## REQUIRED ACTION
Exactly the lines from the line containing "This screenshot has width=336, height=251." through the last line of the entries below should appear in the answer, reproduced verbatim.

=== Section Start ===

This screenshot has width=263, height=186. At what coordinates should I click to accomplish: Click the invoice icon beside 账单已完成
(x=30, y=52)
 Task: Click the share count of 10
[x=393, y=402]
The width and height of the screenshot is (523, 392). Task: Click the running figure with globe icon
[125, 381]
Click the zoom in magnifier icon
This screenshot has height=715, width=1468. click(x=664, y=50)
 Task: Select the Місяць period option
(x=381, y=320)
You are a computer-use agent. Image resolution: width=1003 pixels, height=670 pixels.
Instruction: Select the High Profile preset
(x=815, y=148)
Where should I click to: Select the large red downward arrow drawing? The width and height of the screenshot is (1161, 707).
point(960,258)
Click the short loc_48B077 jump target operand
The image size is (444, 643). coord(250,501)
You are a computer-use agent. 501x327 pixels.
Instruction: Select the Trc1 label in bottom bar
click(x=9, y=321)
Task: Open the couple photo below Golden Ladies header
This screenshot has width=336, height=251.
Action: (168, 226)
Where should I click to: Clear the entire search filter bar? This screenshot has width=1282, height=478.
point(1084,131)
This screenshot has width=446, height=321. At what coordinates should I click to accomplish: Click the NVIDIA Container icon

=== Section End ===

## ANSWER SECTION
This screenshot has width=336, height=251.
Action: (168, 226)
Where should I click to: Clear the entire search filter bar? This screenshot has width=1282, height=478.
point(1084,131)
This screenshot has width=446, height=321. At what coordinates should I click to accomplish: Click the NVIDIA Container icon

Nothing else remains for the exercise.